MEDAN, Waspada.co.id – Beberapa waktu lalu, Kementerian Perdagangan melakukan pendistribusian minyak goreng satu harga setara Rp14.000 per liternya.
Namun pada nyatanya belum berlaku di pasar tradisional. Padahal jika mengacu kepada surat edaran tersebut, pasar tradisional memiliki waktu 1 minggu untuk ikut menyesuaikan.
Sejauh ini, harga masih sama yakni berkisar Rp18.000 hingga Rp20.000 per liternya.
Melihat hal ini, Ekonom Sumut, Gunawan Benjamin menjelaskan ritel modern yang ditunjuk sebagai agen penjual mengacu kepada edaran sebelumnya juga tidak merata.
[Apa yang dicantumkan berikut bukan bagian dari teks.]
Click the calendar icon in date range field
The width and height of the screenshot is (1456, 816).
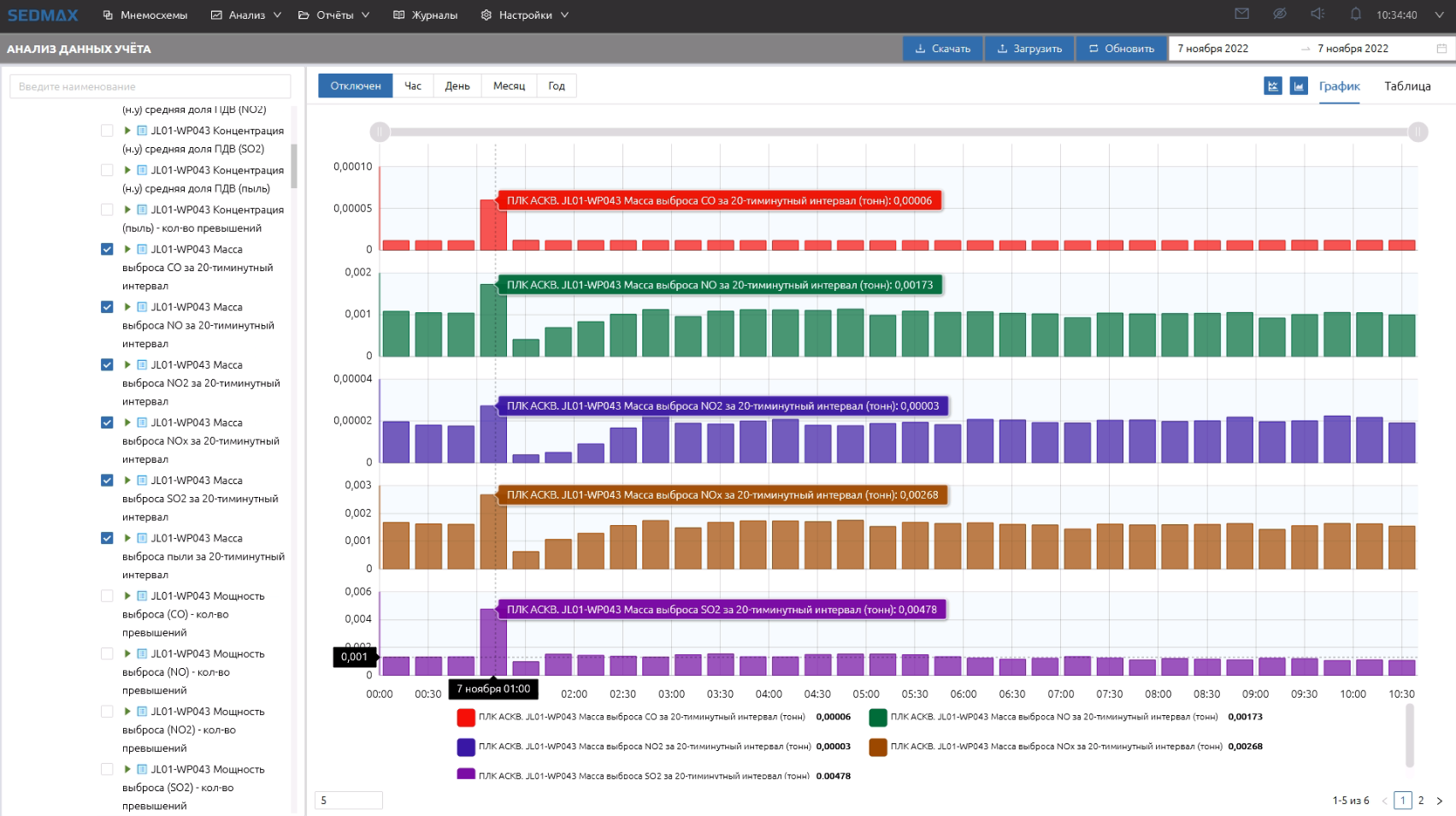1441,49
Tidak merata dalam konteks ini adalah masyarakat masih kesulitan untuk membeli minyak goreng di pasar ritel modern.
Pasar ritel modern yang berdekatan langsung dengan masyarakat untuk semua lapisan ekonomi, seperti Indomaret atau Alfamart, juga tidak mampu konsisten dalam menyediakan stok minyak goreng sesuai dengan kebutuhan.
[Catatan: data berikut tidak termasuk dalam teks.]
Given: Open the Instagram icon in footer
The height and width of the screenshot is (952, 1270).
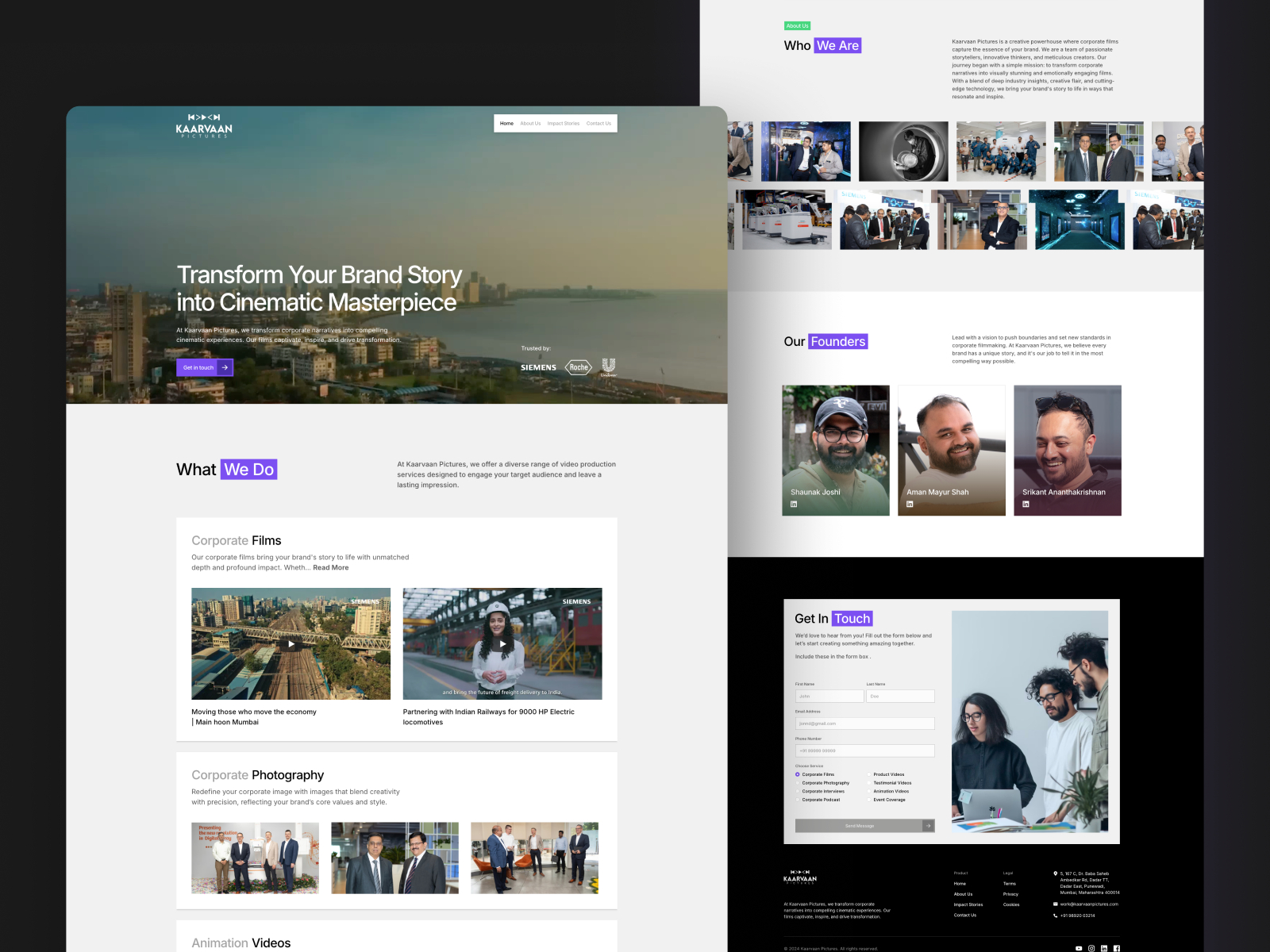Looking at the screenshot, I should click(1091, 948).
“Masih kerap ditemukan kekosongan barang minyak goreng di alfamart maupun indomaret. Dan akses ke pasar ritel modern lainnya khususnya yang terletak di dalam pusat perbelanjaan seperti mall jelas tidak akan mudah diakses oleh semua masyarakat. Justru masyarakat kelas ekonomi menengah ke atas yang lebih berpeluang untuk membeli minyak goreng,” terangnya, Rabu (26/1).
Alhasil kebijakan ini menurut Gunawan justru memunculkan dugaan-dugaan yang justru menggiring persepsi bahwa minyak goreng subsidi dinikmati masyarakat ekonomi menengah atas. Memang akan jauh lebih mudah mengendalikan atau mendistribusikan minyak goreng subsidi lewat peritel modern. Mereka punya sistem, mengecek stok gampang dan tersedia lewat sistem, satu komando, dan mudah untuk membayar selisih harga (subsidi).
“Berbeda dengan pasar tradisional. Pasar tradisional sangat bergantung dari distributor atau pedagang besar yang menjual minyak goreng ke pedagang pengecer. Jadi harga minyak goreng di pasar tradisional seharusnya sudah baku 14 ribu per liter dari distributor atau pedagang besarnya,” ungkapnya,
Masalah muncul lagi, bagaimana dengan pedagang di pasar tradisional yang sudah membeli minyak goreng dengan harga saat ini (18 hingga 20 ribu). Siapa yang akan mengganti kerugian seandainya diterapkan harga baru?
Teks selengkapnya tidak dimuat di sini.